● WORK TO BE COMPLETED: From the top of the records below, return each line exactly, ending with the line that contains "Click the Вход".

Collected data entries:
^^^^
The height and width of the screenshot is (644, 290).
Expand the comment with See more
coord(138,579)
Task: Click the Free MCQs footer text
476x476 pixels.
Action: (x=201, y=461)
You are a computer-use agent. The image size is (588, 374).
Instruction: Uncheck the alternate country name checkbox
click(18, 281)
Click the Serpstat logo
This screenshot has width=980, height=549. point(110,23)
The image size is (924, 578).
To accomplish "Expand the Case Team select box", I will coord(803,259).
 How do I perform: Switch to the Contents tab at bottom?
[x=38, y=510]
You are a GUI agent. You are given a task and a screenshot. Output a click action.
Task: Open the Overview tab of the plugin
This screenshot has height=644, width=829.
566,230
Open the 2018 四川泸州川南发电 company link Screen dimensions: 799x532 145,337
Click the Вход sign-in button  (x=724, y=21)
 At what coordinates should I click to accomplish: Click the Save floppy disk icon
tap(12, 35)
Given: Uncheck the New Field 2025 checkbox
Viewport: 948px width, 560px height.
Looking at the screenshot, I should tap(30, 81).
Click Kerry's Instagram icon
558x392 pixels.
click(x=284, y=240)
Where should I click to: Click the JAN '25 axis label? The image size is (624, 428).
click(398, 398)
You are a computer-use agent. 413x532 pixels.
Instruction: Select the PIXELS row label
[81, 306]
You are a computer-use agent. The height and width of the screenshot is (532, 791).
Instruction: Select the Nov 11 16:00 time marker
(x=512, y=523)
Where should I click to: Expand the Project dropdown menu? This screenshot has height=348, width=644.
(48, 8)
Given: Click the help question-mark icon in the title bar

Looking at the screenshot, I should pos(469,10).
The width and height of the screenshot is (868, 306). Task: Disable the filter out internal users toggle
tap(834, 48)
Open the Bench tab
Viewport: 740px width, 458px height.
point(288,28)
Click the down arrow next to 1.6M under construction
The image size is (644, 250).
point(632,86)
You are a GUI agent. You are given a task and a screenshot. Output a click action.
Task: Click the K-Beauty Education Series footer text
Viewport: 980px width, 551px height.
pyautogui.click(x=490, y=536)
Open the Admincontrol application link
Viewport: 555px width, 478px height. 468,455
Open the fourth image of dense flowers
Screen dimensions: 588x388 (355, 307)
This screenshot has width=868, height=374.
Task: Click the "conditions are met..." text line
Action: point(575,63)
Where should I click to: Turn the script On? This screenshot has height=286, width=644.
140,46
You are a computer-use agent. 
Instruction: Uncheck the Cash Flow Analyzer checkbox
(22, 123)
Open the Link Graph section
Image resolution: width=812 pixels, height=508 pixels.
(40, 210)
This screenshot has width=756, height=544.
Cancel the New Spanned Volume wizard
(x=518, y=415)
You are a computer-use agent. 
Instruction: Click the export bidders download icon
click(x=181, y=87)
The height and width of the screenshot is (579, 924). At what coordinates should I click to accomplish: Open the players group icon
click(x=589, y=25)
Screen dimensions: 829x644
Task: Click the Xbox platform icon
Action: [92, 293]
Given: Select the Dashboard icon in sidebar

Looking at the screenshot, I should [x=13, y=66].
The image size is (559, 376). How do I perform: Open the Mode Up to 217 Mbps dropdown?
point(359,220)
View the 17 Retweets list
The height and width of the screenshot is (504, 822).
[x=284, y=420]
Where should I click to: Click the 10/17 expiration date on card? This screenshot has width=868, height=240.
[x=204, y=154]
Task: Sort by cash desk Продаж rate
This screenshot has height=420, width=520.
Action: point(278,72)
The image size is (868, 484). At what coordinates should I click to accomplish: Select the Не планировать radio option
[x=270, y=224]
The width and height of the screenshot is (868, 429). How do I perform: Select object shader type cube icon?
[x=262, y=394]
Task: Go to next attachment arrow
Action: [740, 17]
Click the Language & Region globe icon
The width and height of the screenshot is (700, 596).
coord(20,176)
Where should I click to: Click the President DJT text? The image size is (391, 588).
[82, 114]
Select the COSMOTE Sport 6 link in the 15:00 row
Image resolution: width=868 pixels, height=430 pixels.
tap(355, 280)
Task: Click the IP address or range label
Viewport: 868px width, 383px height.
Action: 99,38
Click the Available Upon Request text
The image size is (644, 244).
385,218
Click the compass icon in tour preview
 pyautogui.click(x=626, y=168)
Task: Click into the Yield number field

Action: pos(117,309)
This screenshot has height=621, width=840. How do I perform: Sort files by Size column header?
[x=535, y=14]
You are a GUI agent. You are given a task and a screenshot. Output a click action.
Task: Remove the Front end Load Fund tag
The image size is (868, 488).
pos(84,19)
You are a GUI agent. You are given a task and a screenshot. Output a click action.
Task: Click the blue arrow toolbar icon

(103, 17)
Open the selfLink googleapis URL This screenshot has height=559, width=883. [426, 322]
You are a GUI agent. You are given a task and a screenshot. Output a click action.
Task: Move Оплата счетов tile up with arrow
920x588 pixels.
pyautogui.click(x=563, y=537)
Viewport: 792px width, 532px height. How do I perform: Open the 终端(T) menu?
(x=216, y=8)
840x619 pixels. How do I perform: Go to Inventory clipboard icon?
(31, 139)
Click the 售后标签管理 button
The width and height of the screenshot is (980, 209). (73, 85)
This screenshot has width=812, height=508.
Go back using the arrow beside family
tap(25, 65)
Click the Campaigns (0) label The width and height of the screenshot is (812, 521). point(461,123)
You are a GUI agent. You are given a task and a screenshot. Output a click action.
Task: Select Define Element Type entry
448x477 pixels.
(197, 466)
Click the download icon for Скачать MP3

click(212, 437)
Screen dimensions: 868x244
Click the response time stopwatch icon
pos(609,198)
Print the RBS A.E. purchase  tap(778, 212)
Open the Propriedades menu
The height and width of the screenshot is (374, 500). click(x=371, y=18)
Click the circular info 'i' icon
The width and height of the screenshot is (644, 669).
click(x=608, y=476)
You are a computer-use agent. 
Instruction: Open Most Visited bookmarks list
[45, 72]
^^^^
● RESULT:
The height and width of the screenshot is (644, 290).
Expand the comment with See more
coord(138,579)
Task: Click the Free MCQs footer text
476x476 pixels.
Action: (x=201, y=461)
You are a computer-use agent. The image size is (588, 374).
Instruction: Uncheck the alternate country name checkbox
click(18, 281)
Click the Serpstat logo
This screenshot has width=980, height=549. point(110,23)
The image size is (924, 578).
To accomplish "Expand the Case Team select box", I will coord(803,259).
 How do I perform: Switch to the Contents tab at bottom?
[x=38, y=510]
You are a GUI agent. You are given a task and a screenshot. Output a click action.
Task: Open the Overview tab of the plugin
This screenshot has height=644, width=829.
566,230
Open the 2018 四川泸州川南发电 company link Screen dimensions: 799x532 145,337
Click the Вход sign-in button  (x=724, y=21)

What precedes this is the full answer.